Exercise brief =>
Quote verbatim the lines from the one containing "Where should I click to: Click the Flag" through the one containing "click(x=445, y=375)", inclusive.

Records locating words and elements
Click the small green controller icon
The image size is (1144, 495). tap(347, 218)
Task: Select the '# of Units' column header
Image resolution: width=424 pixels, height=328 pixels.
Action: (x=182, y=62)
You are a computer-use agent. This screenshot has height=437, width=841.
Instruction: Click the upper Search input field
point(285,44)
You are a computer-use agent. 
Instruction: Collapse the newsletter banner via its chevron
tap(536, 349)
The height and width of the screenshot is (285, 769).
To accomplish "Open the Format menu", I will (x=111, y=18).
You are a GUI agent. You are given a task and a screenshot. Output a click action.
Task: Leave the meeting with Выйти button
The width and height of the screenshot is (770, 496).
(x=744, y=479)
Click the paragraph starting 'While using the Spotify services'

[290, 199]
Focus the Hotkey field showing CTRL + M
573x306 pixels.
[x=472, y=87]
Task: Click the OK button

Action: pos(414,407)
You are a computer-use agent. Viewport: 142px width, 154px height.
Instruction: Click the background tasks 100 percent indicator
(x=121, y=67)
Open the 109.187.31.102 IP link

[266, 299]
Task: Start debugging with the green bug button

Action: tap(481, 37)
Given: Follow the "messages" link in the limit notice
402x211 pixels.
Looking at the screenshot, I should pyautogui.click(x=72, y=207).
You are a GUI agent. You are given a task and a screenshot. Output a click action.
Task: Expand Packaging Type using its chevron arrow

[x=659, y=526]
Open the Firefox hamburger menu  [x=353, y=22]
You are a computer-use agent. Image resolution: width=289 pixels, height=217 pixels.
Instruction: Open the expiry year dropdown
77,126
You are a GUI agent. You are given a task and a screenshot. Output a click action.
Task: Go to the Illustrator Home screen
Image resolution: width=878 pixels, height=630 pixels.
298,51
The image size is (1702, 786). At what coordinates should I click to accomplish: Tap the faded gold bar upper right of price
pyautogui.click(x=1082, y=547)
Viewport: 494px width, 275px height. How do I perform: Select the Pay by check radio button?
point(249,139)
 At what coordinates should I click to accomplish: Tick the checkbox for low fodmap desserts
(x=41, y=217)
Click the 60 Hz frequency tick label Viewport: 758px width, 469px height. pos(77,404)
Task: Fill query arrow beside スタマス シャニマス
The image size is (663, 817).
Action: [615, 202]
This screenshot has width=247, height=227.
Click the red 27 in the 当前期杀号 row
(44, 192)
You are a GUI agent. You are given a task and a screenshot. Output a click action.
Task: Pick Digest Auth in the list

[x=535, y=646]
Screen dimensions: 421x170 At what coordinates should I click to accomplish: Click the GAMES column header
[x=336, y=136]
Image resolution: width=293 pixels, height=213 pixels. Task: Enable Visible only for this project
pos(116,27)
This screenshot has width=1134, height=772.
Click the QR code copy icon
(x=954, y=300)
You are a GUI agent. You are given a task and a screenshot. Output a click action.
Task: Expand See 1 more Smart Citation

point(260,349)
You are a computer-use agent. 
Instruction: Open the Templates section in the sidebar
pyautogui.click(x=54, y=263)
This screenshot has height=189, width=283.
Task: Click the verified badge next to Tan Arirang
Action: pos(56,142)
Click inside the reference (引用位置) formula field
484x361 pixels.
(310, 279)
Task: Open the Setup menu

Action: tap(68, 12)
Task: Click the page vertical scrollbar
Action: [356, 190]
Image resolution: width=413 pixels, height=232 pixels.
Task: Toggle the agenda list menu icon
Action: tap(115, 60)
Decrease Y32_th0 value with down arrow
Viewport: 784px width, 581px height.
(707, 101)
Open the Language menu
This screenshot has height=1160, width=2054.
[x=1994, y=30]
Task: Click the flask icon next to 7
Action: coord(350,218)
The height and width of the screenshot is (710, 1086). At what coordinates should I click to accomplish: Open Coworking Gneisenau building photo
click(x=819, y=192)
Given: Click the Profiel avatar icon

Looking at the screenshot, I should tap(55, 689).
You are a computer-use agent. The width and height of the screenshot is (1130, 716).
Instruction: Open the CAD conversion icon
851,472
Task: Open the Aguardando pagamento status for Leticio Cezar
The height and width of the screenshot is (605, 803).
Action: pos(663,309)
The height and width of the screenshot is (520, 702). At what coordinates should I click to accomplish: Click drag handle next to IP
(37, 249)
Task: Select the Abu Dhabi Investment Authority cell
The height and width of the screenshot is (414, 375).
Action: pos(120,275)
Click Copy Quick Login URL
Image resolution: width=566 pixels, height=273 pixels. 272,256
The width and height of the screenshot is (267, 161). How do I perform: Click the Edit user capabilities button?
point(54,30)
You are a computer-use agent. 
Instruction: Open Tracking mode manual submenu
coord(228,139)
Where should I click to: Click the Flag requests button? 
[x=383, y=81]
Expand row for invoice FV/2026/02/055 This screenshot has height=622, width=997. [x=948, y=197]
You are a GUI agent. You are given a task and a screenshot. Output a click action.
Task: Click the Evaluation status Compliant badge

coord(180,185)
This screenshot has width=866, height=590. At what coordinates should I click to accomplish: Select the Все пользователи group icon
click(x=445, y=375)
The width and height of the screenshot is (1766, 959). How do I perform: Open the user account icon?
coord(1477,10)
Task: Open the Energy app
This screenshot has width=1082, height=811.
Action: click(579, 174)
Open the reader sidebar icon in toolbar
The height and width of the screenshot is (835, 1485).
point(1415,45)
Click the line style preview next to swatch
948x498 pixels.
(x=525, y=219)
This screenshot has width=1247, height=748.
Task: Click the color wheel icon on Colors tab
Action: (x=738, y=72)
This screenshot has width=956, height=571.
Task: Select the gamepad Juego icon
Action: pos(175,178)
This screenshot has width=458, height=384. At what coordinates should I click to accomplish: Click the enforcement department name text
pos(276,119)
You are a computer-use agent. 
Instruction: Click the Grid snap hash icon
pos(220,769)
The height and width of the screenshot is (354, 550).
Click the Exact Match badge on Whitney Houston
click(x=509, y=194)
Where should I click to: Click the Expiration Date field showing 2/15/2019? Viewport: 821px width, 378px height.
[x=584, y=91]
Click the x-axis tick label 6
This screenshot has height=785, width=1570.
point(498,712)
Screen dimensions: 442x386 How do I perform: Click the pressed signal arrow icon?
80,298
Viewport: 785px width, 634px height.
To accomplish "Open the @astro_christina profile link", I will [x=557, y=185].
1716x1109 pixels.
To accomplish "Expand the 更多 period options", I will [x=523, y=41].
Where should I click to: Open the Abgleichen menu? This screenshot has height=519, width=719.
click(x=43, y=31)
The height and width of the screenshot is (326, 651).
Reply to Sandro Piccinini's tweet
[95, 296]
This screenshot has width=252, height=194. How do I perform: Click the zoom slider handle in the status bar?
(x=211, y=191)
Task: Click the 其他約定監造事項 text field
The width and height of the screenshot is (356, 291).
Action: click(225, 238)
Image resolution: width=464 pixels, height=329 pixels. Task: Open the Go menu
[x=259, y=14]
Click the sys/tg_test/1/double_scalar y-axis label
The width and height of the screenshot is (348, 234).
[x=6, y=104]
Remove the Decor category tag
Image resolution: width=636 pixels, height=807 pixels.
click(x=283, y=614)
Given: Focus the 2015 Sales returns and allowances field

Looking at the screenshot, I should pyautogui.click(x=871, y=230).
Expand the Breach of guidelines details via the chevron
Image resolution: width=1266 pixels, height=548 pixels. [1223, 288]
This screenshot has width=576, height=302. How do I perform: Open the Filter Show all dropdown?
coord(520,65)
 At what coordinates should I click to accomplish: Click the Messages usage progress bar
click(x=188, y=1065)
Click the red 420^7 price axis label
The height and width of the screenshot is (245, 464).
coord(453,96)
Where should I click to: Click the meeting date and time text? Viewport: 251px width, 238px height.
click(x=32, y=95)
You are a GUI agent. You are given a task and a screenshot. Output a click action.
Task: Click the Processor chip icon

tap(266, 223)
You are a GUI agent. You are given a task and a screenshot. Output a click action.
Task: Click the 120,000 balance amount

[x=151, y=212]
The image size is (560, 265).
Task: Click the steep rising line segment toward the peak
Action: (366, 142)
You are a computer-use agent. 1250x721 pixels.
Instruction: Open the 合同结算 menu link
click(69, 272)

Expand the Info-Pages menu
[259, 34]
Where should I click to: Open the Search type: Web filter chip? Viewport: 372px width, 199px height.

Exercise answer =>
Where should I click to: Click the Flag requests button? 
[x=383, y=81]
Expand row for invoice FV/2026/02/055 This screenshot has height=622, width=997. [x=948, y=197]
You are a GUI agent. You are given a task and a screenshot. Output a click action.
Task: Click the Evaluation status Compliant badge

coord(180,185)
This screenshot has width=866, height=590. At what coordinates should I click to accomplish: Select the Все пользователи group icon
click(x=445, y=375)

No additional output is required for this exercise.